View Full Version : glass jars
philkasza
08-20-2011, 08:49 AM
does any one ever heat their small jars before filling them or is that an extra step that we have been doing?
thanks
BryanEx
08-20-2011, 09:33 AM
I heat glass but likely for a different reason than you do. When I have a family making their own syrup we bottle outdoors so to reduce the risk of the glass breaking from hot syrup hitting very cold glass the bottles are heated in the house and then brought out when we are ready to fill them.
3rdgen.maple
08-20-2011, 10:37 AM
I just make sure they are warm and not cold when I fill them. I once put a few of them with a wooden dowel through the handle and let them lay over the flue pan to get hot. All of a sudden I hear this strange noise and 5 out of 6 blew up and I had to tear down the flue pan and clean out all the broken glass.
MISugarDaddy
08-21-2011, 05:54 AM
After a bad experience with a cold jar breaking I built a box that I use for preheating all my jars. I put an opening for a small ceramic heater to blow into it and a rack to set the jars on with an opening to let the heated air out.

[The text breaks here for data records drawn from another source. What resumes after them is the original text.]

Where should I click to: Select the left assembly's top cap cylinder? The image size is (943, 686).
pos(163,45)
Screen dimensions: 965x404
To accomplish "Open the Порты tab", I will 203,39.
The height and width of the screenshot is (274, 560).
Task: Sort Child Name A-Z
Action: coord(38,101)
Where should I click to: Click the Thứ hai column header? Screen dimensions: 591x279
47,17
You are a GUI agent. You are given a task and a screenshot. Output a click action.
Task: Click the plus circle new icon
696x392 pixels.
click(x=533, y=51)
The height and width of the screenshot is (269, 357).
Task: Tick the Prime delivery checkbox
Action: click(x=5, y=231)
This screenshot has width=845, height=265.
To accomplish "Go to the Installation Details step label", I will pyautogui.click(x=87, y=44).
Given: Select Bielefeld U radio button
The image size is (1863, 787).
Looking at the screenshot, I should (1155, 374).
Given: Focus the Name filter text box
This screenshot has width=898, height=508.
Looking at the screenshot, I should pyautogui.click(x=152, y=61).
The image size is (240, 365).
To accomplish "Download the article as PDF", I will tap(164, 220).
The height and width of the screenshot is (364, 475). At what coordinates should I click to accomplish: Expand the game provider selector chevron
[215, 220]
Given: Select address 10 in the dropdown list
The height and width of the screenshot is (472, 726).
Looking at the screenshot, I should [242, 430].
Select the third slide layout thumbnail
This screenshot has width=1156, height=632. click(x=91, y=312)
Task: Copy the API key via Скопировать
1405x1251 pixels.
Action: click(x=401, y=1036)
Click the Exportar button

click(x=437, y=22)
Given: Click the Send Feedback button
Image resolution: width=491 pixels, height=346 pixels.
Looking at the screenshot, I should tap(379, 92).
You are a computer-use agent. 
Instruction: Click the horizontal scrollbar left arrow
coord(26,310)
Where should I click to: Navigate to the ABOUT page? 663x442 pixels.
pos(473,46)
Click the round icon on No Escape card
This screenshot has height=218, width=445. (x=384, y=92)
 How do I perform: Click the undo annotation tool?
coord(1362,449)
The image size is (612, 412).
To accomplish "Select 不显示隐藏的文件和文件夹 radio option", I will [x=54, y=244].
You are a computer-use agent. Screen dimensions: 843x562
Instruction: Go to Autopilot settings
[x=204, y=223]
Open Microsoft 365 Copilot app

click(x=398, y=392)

It has a hinged lid on top so I can sit next to when bottling and open the lid to get a very warm, but not too hot, bottle out of for filling. Works great!
Brent
10-02-2011, 09:57 AM
We warm all our glass in the oven - gently - before bottling, to prevent thermal shock shattering AND
I read somewhere, maybe on here, that the smallest jars suck to much heat out of the syrup to remain at sterile temperatures before the cap gets put on.
I tend to thing this is true because in the first years, we got more mold in the small jars and almost none in the bigger ones.
I cracked a couple of quart mason jars this past season by pouring hot syrup into cold ones. I now place them in an extra filter screen that I have for my finish tanks and set this on the dividers in my flue pan.
MapleHarvest
10-02-2011, 11:13 AM
We heat the glass jars in the oven before bottling to help prevent the glass from cracking and to insure that the syrup stays hot enough in the bottles to kill any microbes. Cool glass will pull alot of heat away from the syrup.
Of course you have to watch you fingers:)
SeanD
10-02-2011, 11:44 AM
I heat the glass before I fill to reduce the chance of a break from the temperature change. I haven't had it happen with syrup, but I have had it happen with pickles.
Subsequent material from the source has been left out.